It’s been awhile since I tried anything new from Irish Traditional Cooking by Darina Allen.  I made boxty pancakes before, but I decided to try making pan boxty today.  Unlike the former, pan boxty only utilizes fresh grated potatoes.  I didn’t have any mashed potatoes sitting around.

According to Allen, this dish came about in response to famine and poverty.  By grating and then squeezing the moisture out of the potatoes, our Irish ancestors were able to use potentially rotten spuds that wouldn’t work in other dishes.  Pan boxty is dense, crispy, and filling.

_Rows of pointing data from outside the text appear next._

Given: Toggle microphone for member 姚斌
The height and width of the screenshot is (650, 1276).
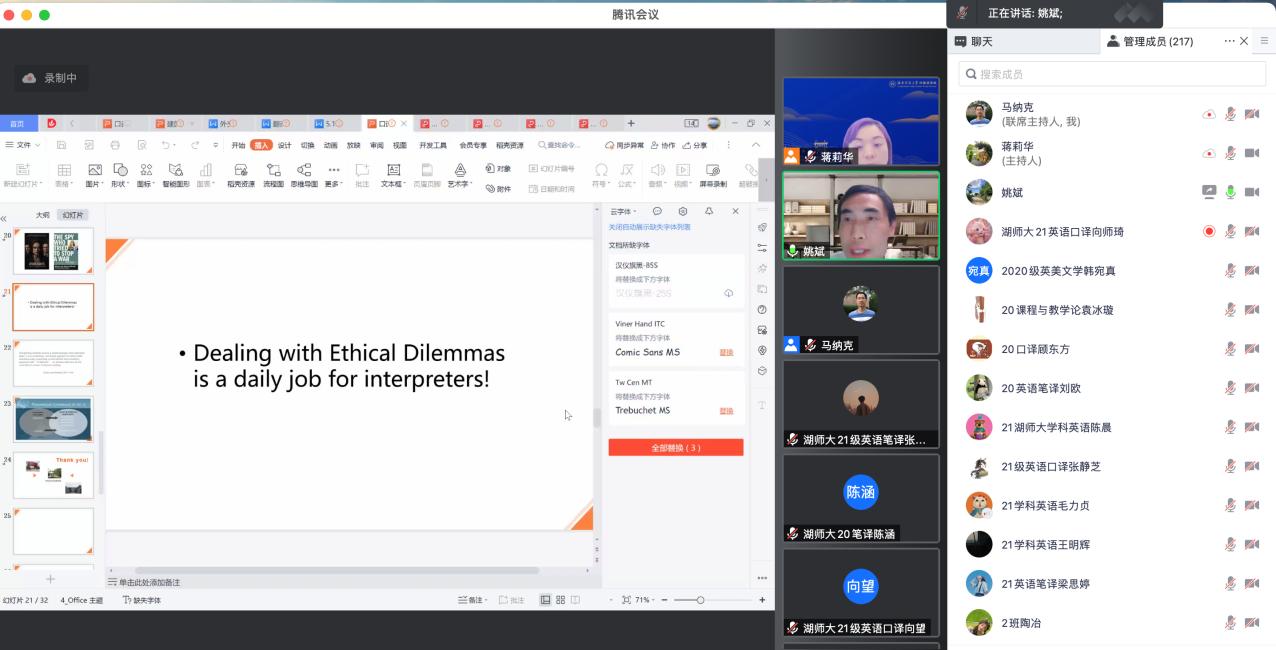Looking at the screenshot, I should tap(1231, 192).
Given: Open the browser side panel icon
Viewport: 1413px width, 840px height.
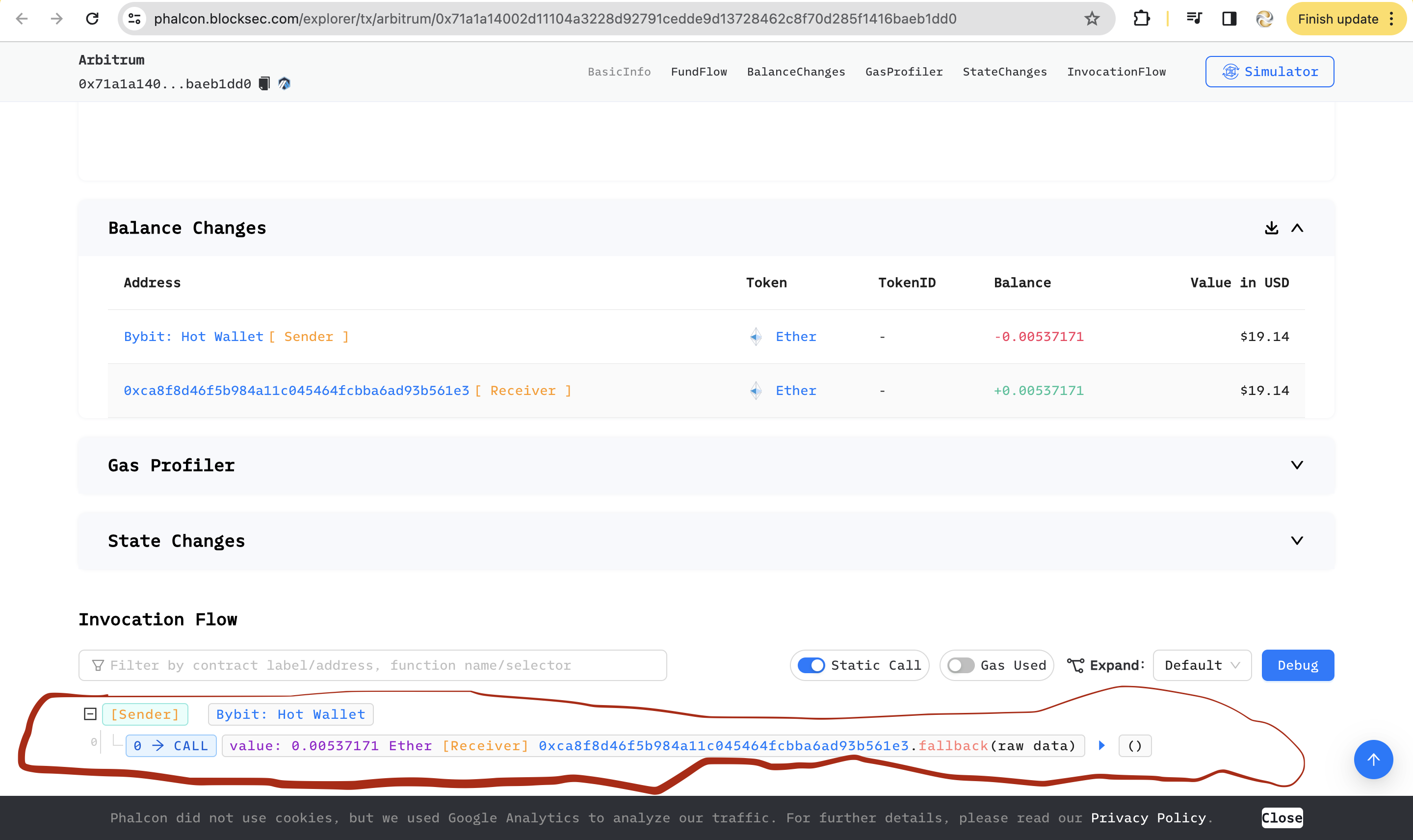Looking at the screenshot, I should click(1229, 19).
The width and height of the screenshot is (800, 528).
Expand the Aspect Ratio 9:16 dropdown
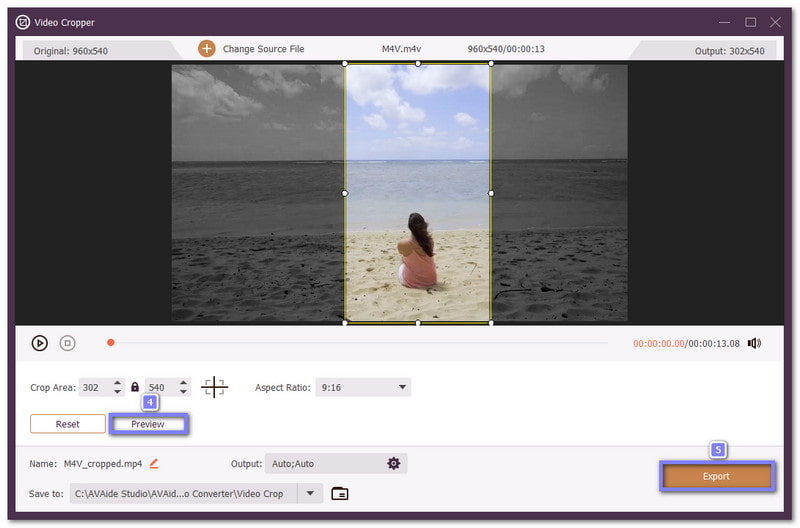click(x=402, y=387)
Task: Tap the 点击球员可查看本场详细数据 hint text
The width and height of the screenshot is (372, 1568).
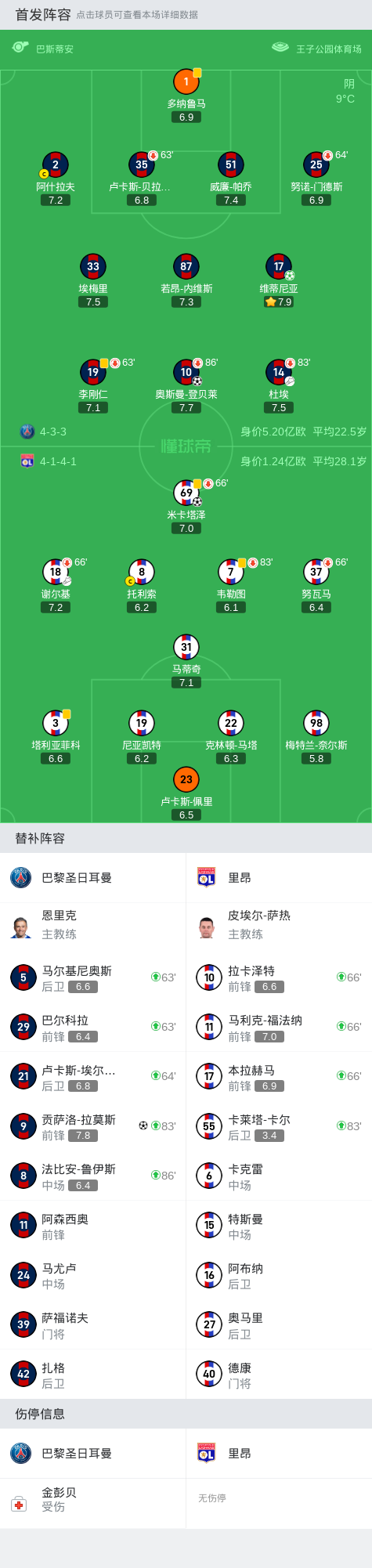Action: click(x=137, y=15)
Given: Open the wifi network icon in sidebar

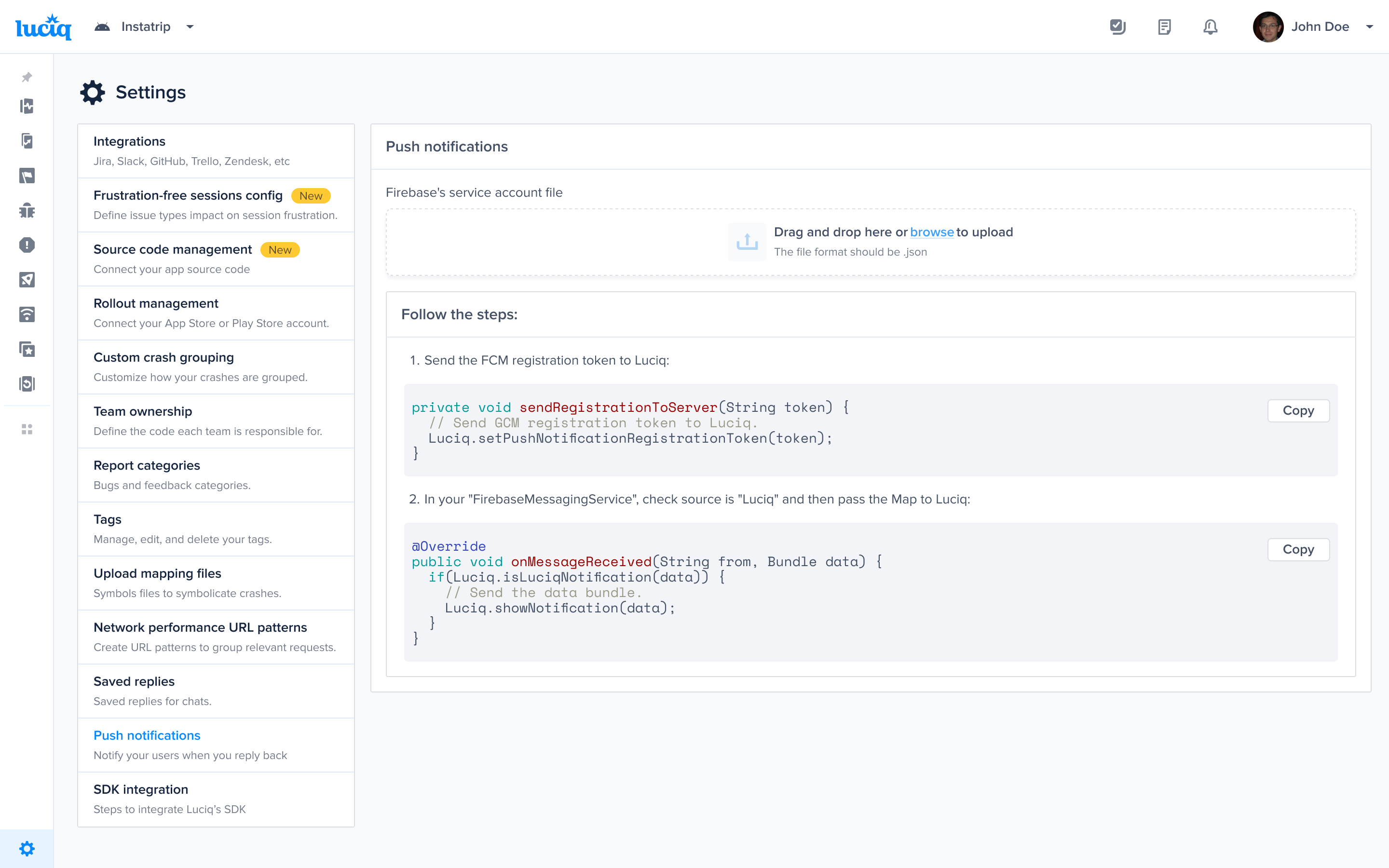Looking at the screenshot, I should (x=27, y=314).
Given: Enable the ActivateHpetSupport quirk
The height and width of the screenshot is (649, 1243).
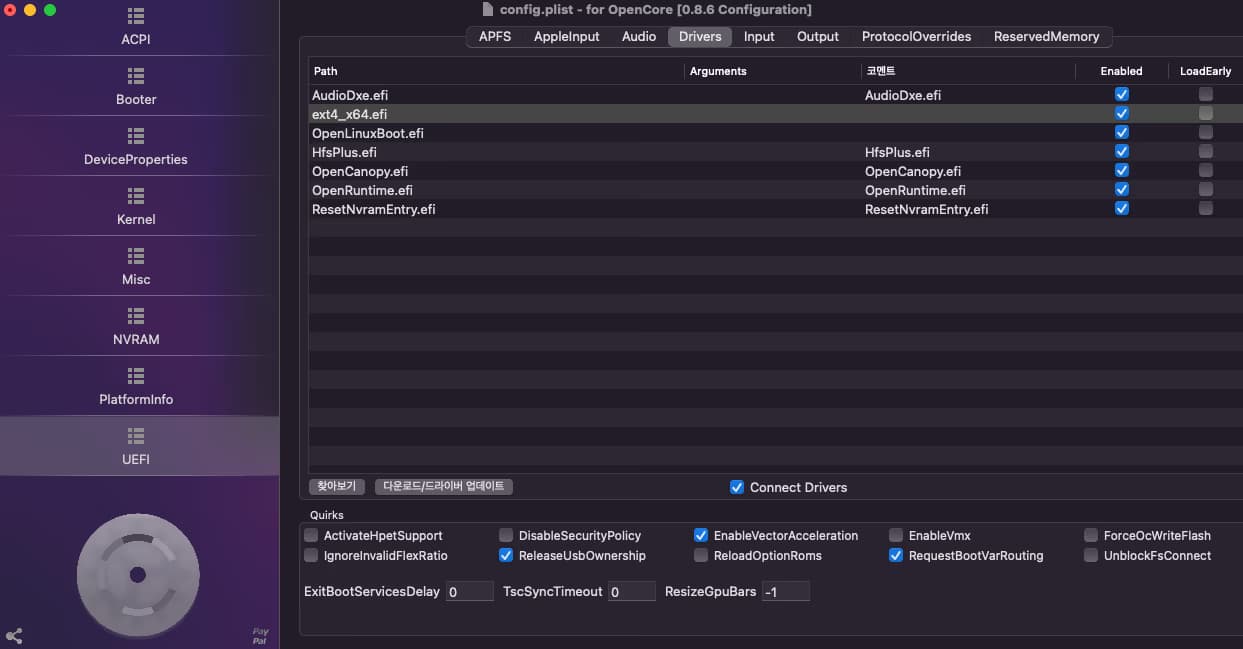Looking at the screenshot, I should coord(311,535).
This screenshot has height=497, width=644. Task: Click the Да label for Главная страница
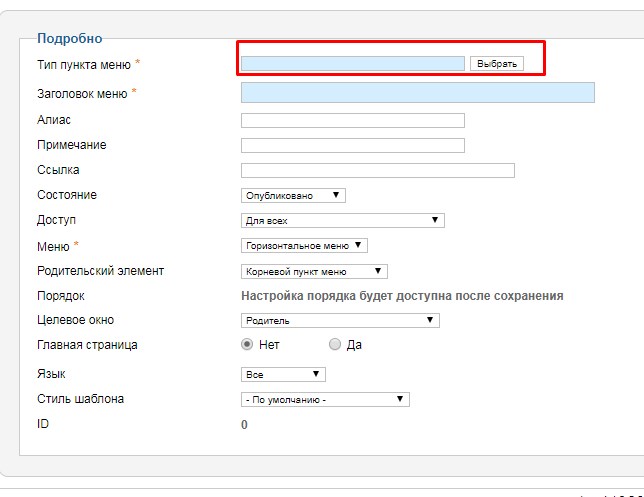pos(354,345)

The traditional recipe she shared called for six “medium” potatoes.  I think the recipe was for one boxty that could be quartered…  but I was able to make three!  It didn’t specify what size of cast iron pot one should use, so you have some wiggle room when it comes to portions!  (Heck, in a recipe that calls for a “handful” of flour, you can play around…)

Despite its simplicity, boxty is not a quick meal.  You have to grate the potatoes, squeeze the moisture out, and wait for the starch and water to separate.  Each boxty cake takes about thirty minutes to cook, so if you make more than one with a small pan… be prepared to wait around a lot.

If you have the time and energy, making boxty is worth the effort!  They are very delicious, especially with some ketchup (is my mutt American upbringing showing?). The effort they take will keep us from overindulging in these thick, buttery, crispy, potato treats, but I see myself making them whenever I have more potatoes than I know what to do with!